Since the first report by Lovett in 191518), the MMT has been applied to evaluate the musculoskeletal and nervous systems, and the reliability and validity of the MMT is well established19). The MMT depends on manual procedures for joint motion, such as flexion of the MP joint. Although the prime movers of a movement can be identified, secondary or accessory movers may be equally important, but definitive studies remain incomplete2). Compared with EMG, MRI can image all of the muscles in a single FOV in the arm. Moreover, we can observe 11 slices simultaneously along the longitudinal axis of the forearm using a multi-slice spin-echo MR sequence. Thus, MRI can detect secondary or accessory movers located even distant from the primary movers in the same FOV. Therefore, even with a low number of subjects, the 3 in this study, we can conclude that muscle activity was not detected in other than the primary mover muscles of the 3 MMT used in this study. It can be considered that the strength of the manual resistance of the MMT is important. In a previous report12), the MMT for the extensor digiti minimi muscle was applied until the subjects were unable to continue the extension of the digitus minimus. As a result, we detected other muscle activity in the extensor carpi ulnaris muscle that acts to extend and adduct at the carpus, in addition to the extension of the digitus minimus. Therefore, in this study, we adjusted the strength of the exercise to Borg’s RPE scale of 15–17, as that might be suitable for the MMT of the extensor indicis muscle. The results of this study suggest that MR imaging could be useful in training physical therapists in using the MMT, because muscle activity can be visualized by MR images.
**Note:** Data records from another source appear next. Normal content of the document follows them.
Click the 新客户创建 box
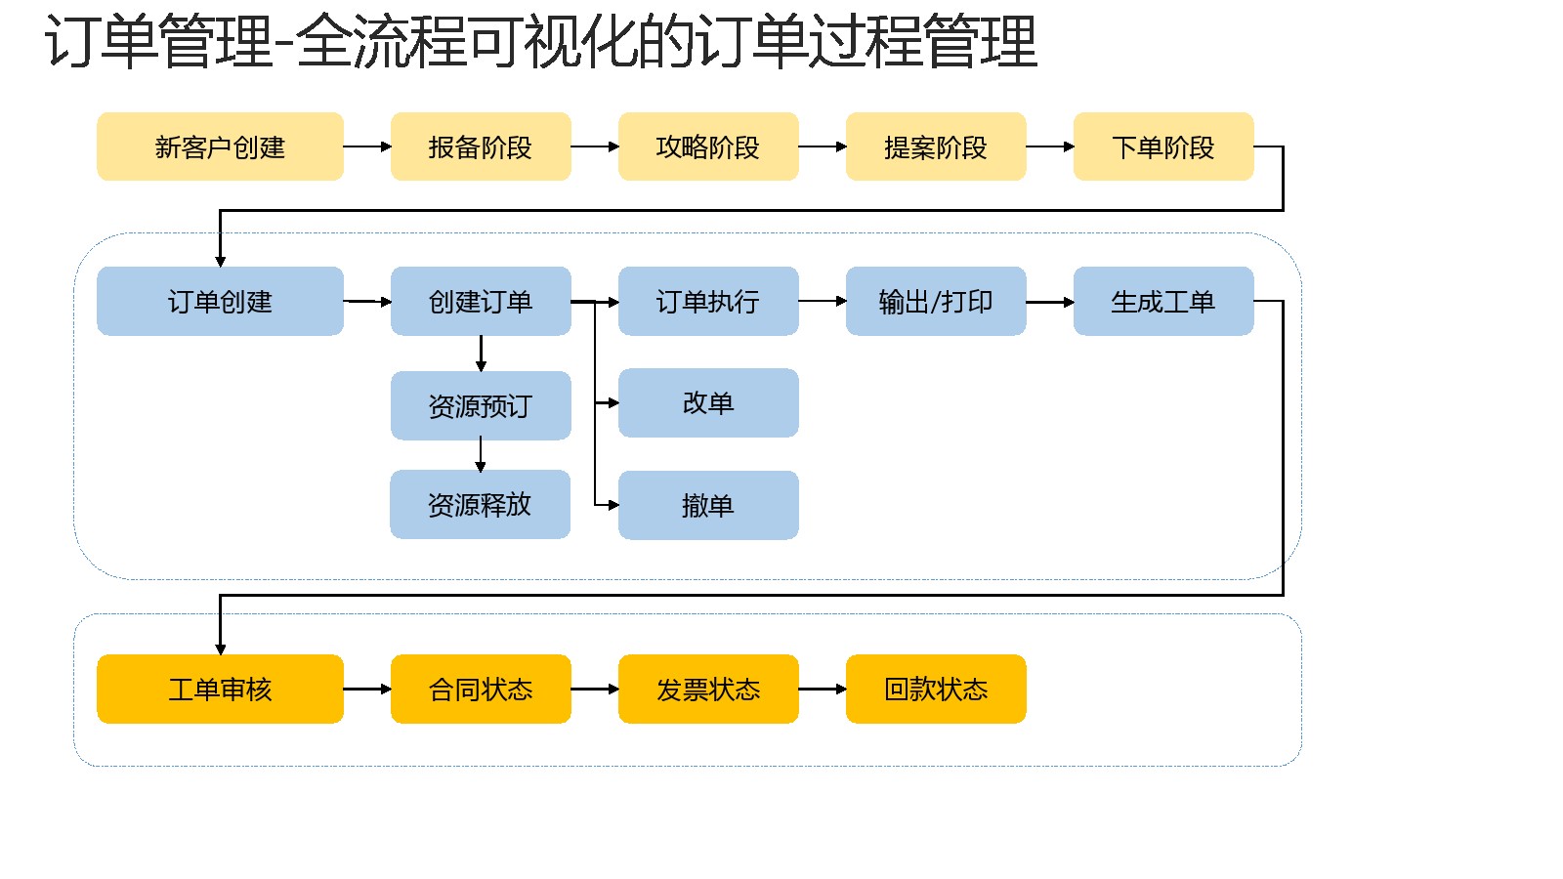tap(220, 146)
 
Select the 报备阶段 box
tap(481, 146)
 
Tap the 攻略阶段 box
tap(708, 146)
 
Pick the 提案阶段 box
tap(936, 146)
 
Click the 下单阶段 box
tap(1163, 146)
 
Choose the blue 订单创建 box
tap(220, 302)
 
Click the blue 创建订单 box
tap(481, 302)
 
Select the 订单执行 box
tap(708, 302)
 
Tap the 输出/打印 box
tap(936, 302)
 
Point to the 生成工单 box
tap(1163, 302)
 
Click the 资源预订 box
tap(481, 405)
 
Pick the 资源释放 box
tap(480, 504)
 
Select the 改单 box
tap(708, 402)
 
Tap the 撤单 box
tap(708, 505)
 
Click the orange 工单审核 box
tap(220, 689)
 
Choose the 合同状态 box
tap(481, 689)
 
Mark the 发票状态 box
tap(708, 689)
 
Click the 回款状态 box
tap(936, 689)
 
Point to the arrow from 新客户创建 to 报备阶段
tap(367, 146)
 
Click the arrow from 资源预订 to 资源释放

Some of the MMT of the forearm muscles were not confined by EMG2). We plan to study using the MMT for these muscles, such as the flexor carpi radialis muscle and the flexor carpi ulnaris muscle. In these muscles, we can expect activity due to not only the primary mover muscles, but also accessory muscles. It can be considered that MRI technique will be useful to analyze MMT results, since we need not predict specific candidate muscles. Thus, MRI techniques should be useful to increase the reliability of the MMT.